## Stored data:
────────────────────────────────────────

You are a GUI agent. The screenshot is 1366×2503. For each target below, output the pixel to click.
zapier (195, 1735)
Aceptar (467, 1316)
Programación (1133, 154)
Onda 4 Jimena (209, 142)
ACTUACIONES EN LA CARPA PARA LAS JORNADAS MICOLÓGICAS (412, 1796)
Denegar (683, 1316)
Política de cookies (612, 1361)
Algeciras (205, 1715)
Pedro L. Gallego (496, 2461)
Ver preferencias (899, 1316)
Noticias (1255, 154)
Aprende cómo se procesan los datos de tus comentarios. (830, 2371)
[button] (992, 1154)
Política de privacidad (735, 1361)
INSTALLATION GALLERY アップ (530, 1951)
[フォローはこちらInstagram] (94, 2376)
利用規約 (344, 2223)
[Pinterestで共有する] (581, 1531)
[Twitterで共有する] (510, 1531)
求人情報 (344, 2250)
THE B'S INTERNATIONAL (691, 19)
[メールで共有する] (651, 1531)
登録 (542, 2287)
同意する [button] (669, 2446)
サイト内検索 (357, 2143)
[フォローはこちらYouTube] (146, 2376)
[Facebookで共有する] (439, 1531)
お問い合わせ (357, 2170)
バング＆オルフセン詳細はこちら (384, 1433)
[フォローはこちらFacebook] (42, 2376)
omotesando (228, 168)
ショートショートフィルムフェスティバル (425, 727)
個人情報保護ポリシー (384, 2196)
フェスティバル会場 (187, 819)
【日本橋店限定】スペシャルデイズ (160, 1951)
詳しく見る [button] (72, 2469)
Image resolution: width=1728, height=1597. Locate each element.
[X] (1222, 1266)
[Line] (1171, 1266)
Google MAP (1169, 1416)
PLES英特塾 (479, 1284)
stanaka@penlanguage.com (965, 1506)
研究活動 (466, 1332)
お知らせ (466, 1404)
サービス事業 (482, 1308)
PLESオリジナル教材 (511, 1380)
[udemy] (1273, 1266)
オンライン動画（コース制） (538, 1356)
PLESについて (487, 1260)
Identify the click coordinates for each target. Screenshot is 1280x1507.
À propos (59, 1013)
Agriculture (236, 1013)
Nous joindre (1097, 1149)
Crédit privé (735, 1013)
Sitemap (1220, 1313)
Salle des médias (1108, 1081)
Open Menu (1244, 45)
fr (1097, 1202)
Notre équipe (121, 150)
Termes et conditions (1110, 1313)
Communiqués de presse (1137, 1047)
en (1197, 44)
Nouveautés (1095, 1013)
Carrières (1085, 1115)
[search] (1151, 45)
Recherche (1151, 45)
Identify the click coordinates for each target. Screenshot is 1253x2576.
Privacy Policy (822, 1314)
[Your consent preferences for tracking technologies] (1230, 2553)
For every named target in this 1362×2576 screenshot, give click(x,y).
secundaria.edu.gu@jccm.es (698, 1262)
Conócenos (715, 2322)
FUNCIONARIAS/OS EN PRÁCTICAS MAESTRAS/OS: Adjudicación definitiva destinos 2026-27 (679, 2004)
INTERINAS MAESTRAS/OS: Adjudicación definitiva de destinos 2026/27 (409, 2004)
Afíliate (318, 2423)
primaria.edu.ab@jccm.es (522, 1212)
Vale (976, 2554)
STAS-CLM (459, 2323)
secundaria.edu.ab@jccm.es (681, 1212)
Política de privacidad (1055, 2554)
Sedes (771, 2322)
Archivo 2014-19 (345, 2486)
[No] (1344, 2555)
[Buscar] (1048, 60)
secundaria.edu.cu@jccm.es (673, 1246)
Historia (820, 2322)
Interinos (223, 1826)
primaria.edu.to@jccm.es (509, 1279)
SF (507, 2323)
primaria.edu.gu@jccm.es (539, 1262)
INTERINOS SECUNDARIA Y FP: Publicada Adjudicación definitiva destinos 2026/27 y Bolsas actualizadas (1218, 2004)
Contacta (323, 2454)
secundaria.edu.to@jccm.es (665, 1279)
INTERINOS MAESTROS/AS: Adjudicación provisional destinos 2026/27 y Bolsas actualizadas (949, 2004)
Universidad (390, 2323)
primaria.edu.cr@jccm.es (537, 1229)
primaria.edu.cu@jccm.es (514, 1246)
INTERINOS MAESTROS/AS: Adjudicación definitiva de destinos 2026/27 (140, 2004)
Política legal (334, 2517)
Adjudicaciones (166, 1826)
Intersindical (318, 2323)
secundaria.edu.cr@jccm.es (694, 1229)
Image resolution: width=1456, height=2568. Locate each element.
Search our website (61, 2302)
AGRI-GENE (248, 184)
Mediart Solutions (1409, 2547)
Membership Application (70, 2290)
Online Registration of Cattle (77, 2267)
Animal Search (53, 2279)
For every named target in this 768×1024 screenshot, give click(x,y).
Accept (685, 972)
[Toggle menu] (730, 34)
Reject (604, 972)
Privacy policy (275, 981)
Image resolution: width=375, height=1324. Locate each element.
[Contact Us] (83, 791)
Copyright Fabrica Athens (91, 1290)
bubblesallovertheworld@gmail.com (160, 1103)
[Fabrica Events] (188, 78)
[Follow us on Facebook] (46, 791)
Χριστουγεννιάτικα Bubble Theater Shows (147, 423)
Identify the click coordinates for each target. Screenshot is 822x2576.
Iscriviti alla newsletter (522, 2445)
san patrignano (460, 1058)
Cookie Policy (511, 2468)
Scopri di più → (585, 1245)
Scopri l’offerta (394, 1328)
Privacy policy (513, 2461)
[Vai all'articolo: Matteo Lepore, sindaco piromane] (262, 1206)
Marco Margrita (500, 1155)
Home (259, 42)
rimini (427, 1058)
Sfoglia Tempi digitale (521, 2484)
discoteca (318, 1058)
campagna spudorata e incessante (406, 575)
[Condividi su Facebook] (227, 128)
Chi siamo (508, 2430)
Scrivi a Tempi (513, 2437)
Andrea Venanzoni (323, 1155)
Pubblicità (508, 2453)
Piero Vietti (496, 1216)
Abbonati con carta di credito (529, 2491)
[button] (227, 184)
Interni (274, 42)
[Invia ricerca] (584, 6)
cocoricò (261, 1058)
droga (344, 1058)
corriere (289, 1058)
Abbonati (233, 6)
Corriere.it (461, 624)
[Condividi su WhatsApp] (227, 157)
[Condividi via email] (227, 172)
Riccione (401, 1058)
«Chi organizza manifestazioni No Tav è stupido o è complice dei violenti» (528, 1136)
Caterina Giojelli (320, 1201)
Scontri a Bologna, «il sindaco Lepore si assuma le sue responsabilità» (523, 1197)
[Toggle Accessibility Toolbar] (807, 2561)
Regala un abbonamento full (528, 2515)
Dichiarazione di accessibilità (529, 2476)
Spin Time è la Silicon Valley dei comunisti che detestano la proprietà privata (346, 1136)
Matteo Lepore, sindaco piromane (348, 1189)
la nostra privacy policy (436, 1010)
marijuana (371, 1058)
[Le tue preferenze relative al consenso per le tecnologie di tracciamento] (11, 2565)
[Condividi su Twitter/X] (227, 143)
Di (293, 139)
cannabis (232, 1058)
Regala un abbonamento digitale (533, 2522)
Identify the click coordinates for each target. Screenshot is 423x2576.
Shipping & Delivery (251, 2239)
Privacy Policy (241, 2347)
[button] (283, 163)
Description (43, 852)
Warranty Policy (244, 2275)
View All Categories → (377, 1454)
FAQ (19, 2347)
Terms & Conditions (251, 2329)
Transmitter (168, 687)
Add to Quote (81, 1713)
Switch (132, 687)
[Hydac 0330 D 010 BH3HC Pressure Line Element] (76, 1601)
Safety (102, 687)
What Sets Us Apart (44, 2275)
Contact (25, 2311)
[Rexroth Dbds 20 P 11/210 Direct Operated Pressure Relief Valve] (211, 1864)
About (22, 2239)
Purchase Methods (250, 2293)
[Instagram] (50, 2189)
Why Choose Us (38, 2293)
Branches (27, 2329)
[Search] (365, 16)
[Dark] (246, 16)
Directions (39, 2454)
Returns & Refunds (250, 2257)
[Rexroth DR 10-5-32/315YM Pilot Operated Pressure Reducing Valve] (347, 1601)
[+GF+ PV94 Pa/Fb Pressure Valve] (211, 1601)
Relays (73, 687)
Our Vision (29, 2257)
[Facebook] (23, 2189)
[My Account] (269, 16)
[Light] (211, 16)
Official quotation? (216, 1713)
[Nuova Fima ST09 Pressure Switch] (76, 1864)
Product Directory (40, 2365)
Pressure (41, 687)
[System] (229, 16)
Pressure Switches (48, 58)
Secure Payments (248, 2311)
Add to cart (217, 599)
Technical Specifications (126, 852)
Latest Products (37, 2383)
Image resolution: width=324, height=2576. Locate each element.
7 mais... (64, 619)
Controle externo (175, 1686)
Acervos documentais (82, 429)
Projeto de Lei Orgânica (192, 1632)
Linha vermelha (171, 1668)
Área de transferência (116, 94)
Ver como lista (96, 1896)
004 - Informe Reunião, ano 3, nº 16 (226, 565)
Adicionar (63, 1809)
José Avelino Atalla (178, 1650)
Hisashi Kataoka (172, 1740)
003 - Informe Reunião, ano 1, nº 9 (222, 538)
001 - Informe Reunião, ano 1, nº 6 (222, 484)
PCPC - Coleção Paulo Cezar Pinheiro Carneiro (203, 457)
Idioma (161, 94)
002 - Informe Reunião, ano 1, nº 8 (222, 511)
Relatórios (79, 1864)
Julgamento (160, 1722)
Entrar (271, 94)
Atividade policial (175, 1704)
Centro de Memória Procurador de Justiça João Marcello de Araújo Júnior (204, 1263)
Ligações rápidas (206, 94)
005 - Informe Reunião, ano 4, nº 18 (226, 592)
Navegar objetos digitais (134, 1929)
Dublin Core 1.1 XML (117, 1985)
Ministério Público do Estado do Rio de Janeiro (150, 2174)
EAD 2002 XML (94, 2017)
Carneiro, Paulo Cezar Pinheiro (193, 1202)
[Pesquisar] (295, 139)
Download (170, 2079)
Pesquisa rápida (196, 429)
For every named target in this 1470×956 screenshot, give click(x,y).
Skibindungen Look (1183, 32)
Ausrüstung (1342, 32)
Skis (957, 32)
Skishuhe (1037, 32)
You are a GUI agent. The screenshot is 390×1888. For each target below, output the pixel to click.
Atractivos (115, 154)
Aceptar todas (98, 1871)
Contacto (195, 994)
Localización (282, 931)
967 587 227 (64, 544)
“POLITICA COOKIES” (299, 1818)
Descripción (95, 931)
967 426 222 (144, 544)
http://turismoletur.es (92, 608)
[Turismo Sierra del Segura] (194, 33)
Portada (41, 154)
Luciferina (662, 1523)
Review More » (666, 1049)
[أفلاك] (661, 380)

────────────────────────────────────────

## Task:
Search the records for the string "resolution", and copy every line that holds it.

## Solution:
Image resolution: width=1728, height=1597. Locate each element.
Image resolution: width=1456, height=2568. Locate each element.
Image resolution: width=375, height=1324. Locate each element.
Image resolution: width=324, height=2576. Locate each element.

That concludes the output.